§ Written instruction 1: In the commentary on Te Matatini, who led the inter-gang hui held with Royal Commission Abuse in Care officials?
§ Written instruction 2: From the commentary on Te Matatini, output the passage that opens with the words "For me, the" and ends after the words "each others culture.".

For me, the real beauty and strength of Māori culture is that it is offered selflessly as a gift and if Pakeha want that gift, they can partake in it. If Pakeha don’t want that gift, that’s fine too, but it Māori culture and identity now has an unrepentant platform that is confident and unbreakable.

My daughter is in a Māori immersion class and the excitement she and her friends felt at Te Matatini (as well as her upcoming kapa haka performance at Polyfest) highlights the way we can explore and draw strength from each others culture.

Such positivity was missing at another meeting on the other side of town during Te Matatini, a hui between gangs and the Royal Commission Abuse in Care where gang member after gang member highlighted how abuse and violence in state care led them into a life of gangs and crime.

The scale of terrible physical and emotional damage committed on so many of your young children by the State is difficult to comprehend and process.

The lives ruined by cruelty and harshness are etched in the faces of those Gang members who spoke and while no one would ever justify the harm they themselves have gone onto commit, you understand why it happens.

Te Matatini and the inter-gang hui led by Hikoi Nation with the Royal Commission Abuse in Care officials are two attempts to rescue the past and find healing in the now, both are important, both need our support.

In a political landscape of election divisiveness and race baiting stunts, we need more space to heal, build and understand one another.

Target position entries
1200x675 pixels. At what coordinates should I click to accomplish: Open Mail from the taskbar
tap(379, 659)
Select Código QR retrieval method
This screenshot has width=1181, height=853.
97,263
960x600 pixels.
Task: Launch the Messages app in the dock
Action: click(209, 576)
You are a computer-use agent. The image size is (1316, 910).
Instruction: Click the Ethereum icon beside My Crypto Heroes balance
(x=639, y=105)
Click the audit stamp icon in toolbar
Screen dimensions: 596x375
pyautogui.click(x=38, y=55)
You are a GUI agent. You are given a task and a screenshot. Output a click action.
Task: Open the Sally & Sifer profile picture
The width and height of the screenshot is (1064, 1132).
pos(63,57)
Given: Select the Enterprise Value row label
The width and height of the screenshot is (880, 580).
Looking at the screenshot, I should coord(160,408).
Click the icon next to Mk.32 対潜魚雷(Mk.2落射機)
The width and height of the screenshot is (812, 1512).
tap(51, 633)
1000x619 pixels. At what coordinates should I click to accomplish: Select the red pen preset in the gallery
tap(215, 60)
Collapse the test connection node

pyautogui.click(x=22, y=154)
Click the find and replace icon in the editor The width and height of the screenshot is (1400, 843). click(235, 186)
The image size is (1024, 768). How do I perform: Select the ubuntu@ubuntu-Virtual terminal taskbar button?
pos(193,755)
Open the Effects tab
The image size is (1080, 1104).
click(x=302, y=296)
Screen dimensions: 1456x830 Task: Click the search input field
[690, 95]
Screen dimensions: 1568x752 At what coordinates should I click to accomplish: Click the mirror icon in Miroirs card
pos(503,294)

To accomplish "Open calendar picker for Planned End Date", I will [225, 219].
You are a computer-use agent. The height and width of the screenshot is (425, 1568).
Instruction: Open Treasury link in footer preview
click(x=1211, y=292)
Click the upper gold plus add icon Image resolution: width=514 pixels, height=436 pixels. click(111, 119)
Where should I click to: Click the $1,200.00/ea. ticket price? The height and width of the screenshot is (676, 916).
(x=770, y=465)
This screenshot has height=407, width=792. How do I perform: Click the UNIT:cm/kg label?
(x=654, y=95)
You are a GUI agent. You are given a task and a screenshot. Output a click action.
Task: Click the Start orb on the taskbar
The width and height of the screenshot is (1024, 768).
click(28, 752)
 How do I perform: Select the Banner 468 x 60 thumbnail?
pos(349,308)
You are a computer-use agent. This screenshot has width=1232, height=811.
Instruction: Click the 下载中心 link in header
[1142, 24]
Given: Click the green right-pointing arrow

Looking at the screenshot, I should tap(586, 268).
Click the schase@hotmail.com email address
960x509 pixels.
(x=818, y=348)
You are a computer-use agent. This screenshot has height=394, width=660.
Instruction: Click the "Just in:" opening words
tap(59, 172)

§ Answer 1: Hikoi Nation

§ Answer 2:
For me, the real beauty and strength of Māori culture is that it is offered selflessly as a gift and if Pakeha want that gift, they can partake in it. If Pakeha don’t want that gift, that’s fine too, but it Māori culture and identity now has an unrepentant platform that is confident and unbreakable.

My daughter is in a Māori immersion class and the excitement she and her friends felt at Te Matatini (as well as her upcoming kapa haka performance at Polyfest) highlights the way we can explore and draw strength from each others culture.